- REQUIRED TASK -
Copy out the items word for word, starting at the line that has "The height and width of the screenshot is (825, 1456)." and ending with the line that has "click(1424, 143)". Leave out the pictures.

- DATA FOR PROCESSING -
────────

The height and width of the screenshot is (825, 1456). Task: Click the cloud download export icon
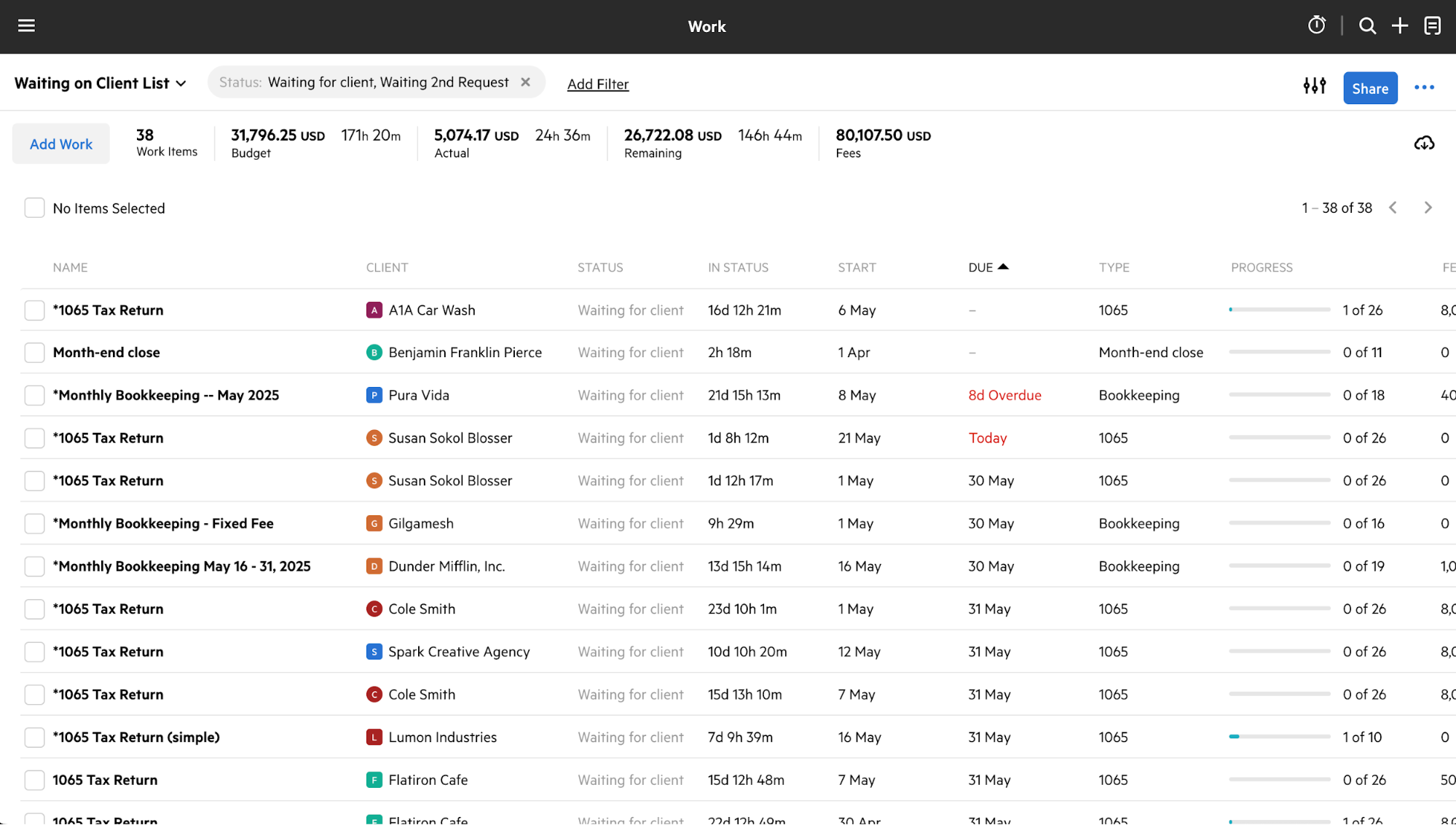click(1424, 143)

────────

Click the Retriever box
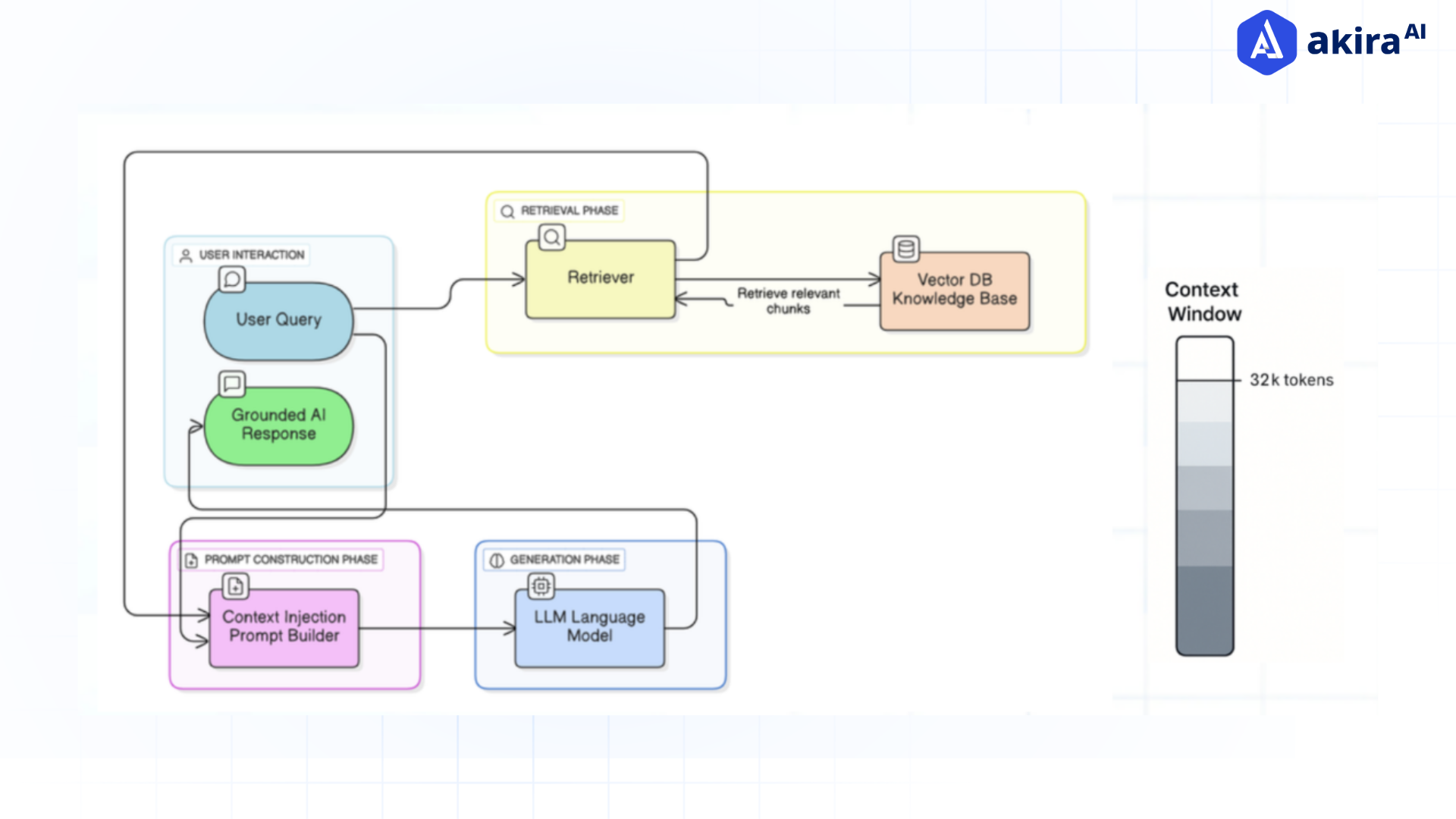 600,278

────────

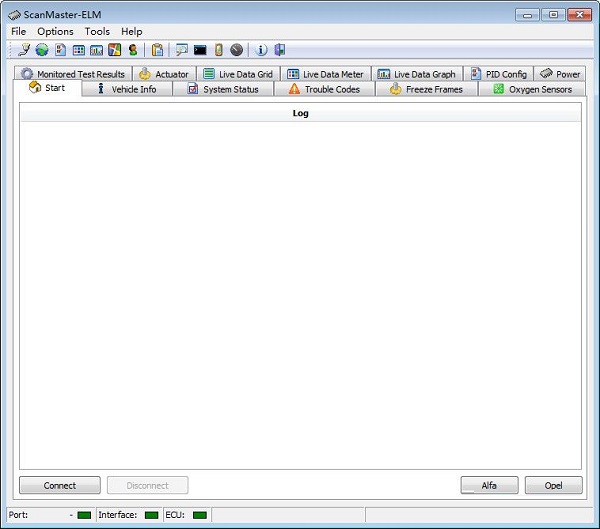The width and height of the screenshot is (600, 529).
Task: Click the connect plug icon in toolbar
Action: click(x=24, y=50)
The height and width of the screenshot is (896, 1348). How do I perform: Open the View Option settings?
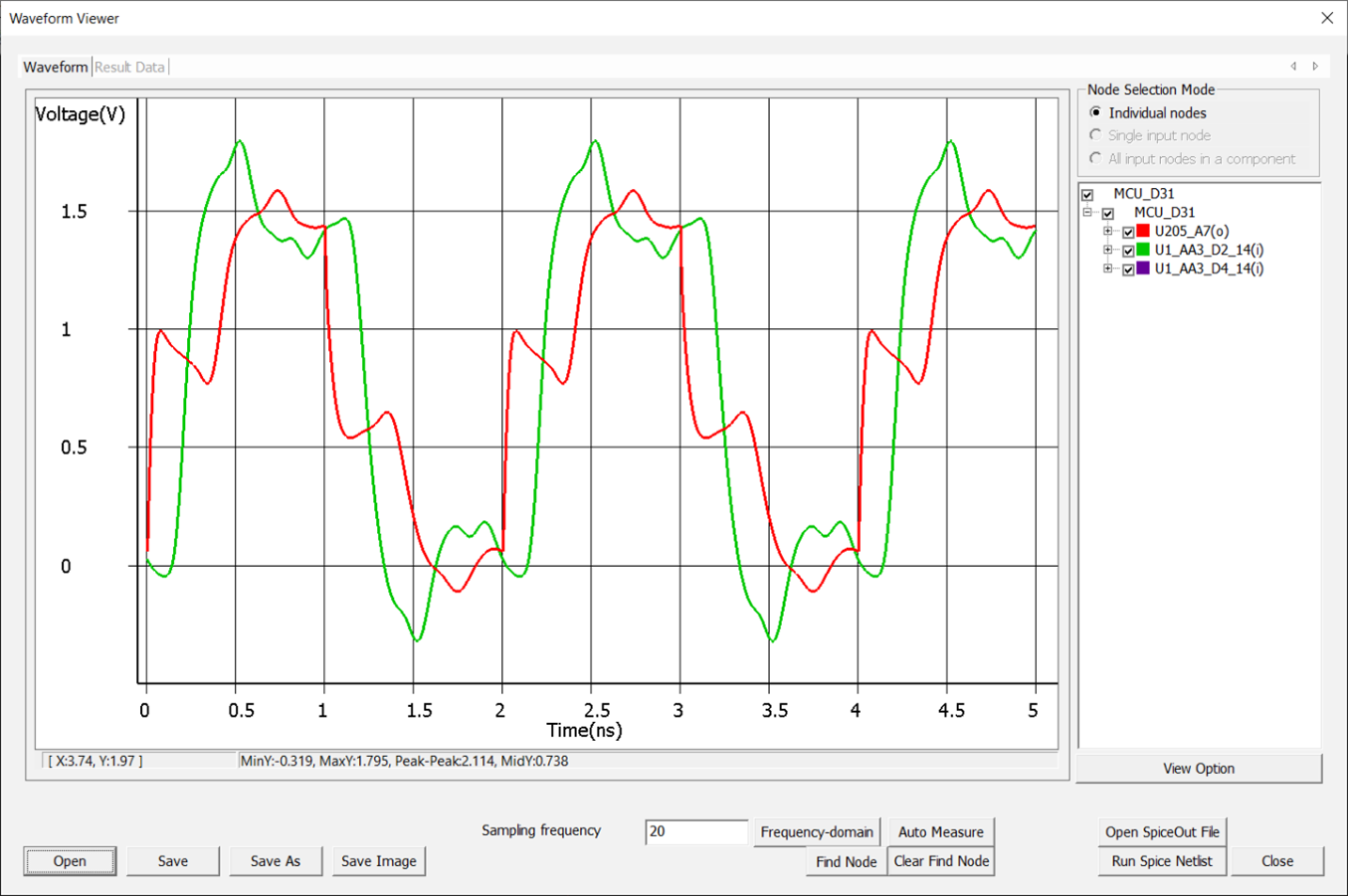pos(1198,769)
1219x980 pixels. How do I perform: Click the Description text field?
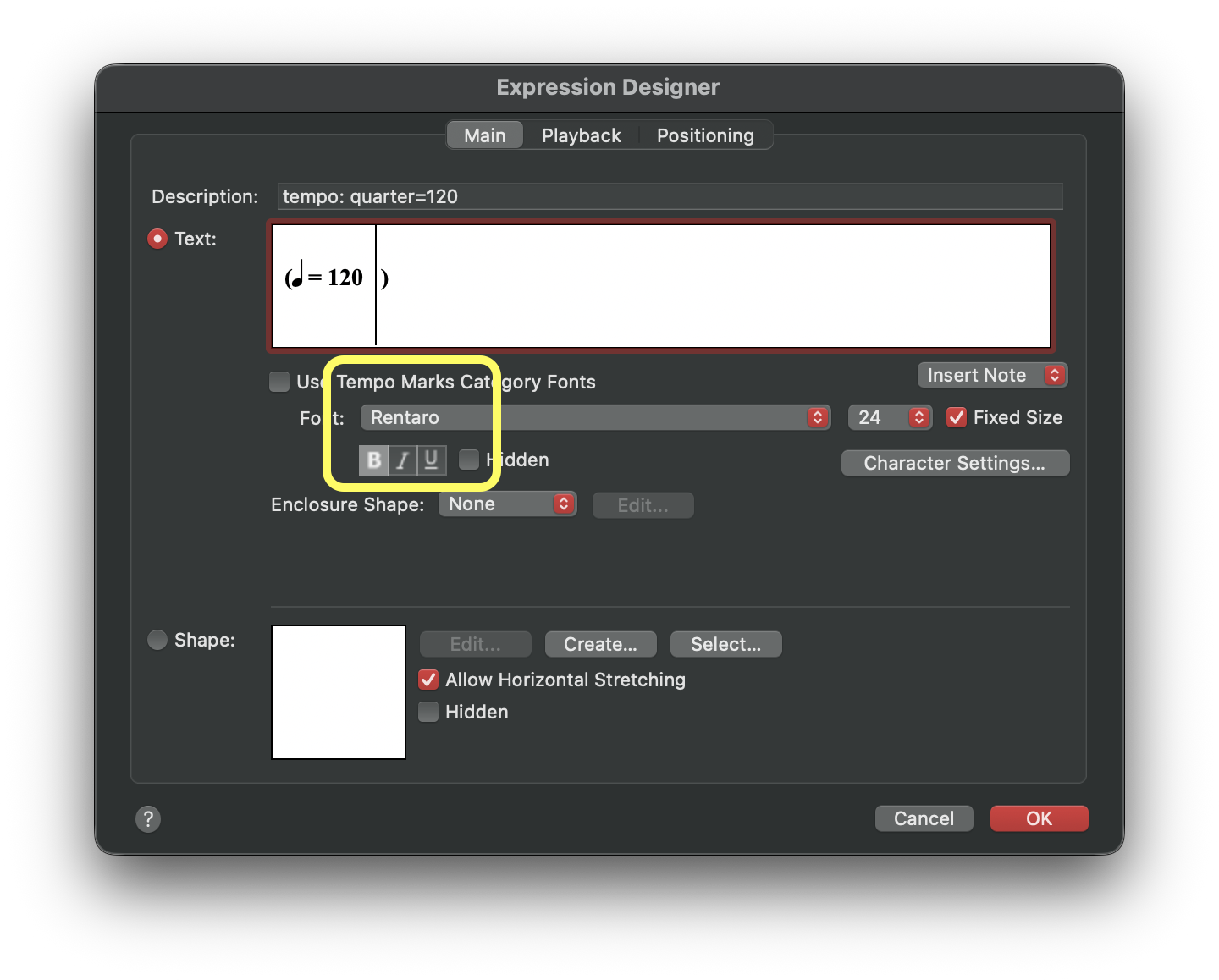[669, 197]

────────

- EXERCISE SOLUTION -
The height and width of the screenshot is (825, 1456). Task: Click the cloud download export icon
click(1424, 143)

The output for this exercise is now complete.